Selected text »

Word Prediction App Presentation

6/6/2020

Summary

In the fields of computational linguistics and probability, an n-gram is a contiguous sequence of n items from a given sequence of text or speech. The n-grams typically are collected from a text or speech corpus. An n-gram of size 1 is referred to as a “unigram”; size 2 is a “bigram” (or, less commonly, a “digram”); size 3 is a “trigram”. Larger sizes are sometimes referred to by the value of n in modern language, e.g., “four-gram”, “five-gram”, and so on.

(Source: https://en.wikipedia.org/wiki/N-gram)

N-Gram Word Prediction Shiny App

https://moooor.shinyapps.io/word_prediction_app/

Shiny App Screenshot

Technical Details

This app uses text samples of three large text files to create a corpus as source text for the n-gram algorithm which is saved as an .RData file.

N-grams were developed at three levels (uni-, bi-, tri-), with J-M smoothing and part-of-speech tagging.

That file is then tokenized into bigrams, trigrams, and fourgrams, sorted by n-gram frequency, and stored in three .RData files for bigrams, trigrams, and fourgrams that can be used by the application to look up word sequences.

Limitations

Punctuation is currently completely ignored
Languages other than English are completely ignored
Spelling mistakes are not handled

Thank you!

Material provided »
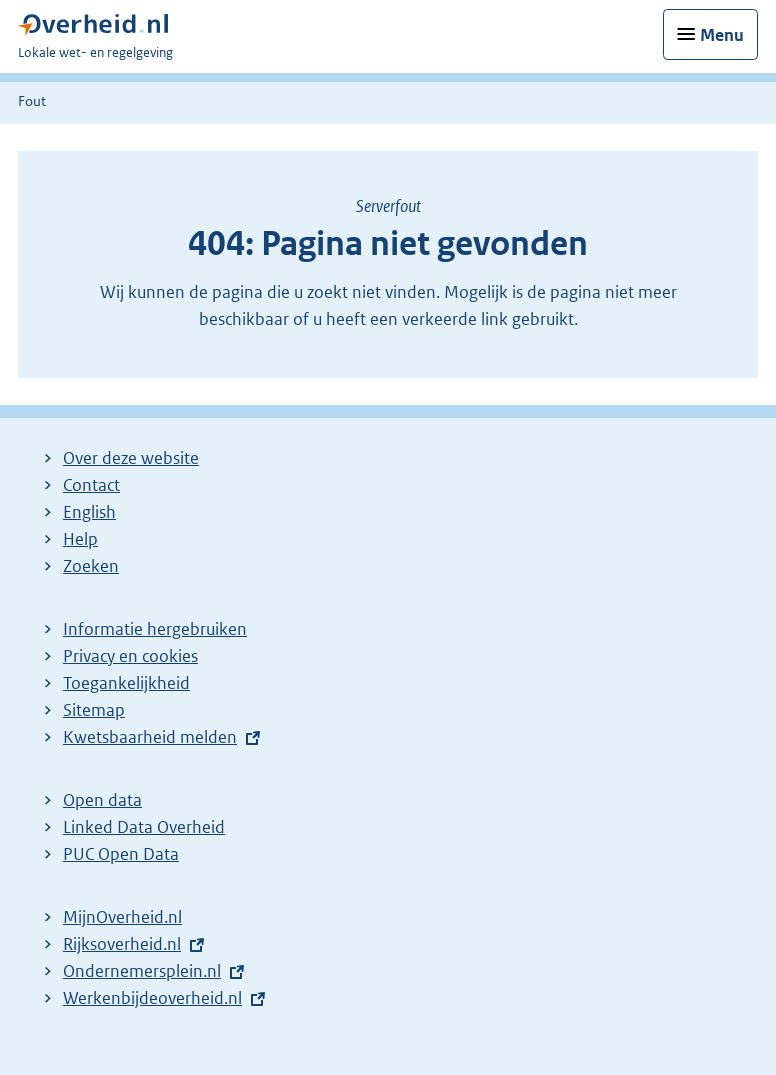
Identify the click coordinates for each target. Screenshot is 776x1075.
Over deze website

Exercise » Set down, word for word, the part of the word prediction app presentation from "https://moooor.shinyapps.io/word_prediction_app/" to "and part-of-speech tagging.".

Reply to the exercise »
https://moooor.shinyapps.io/word_prediction_app/

Shiny App Screenshot

Technical Details

This app uses text samples of three large text files to create a corpus as source text for the n-gram algorithm which is saved as an .RData file.

N-grams were developed at three levels (uni-, bi-, tri-), with J-M smoothing and part-of-speech tagging.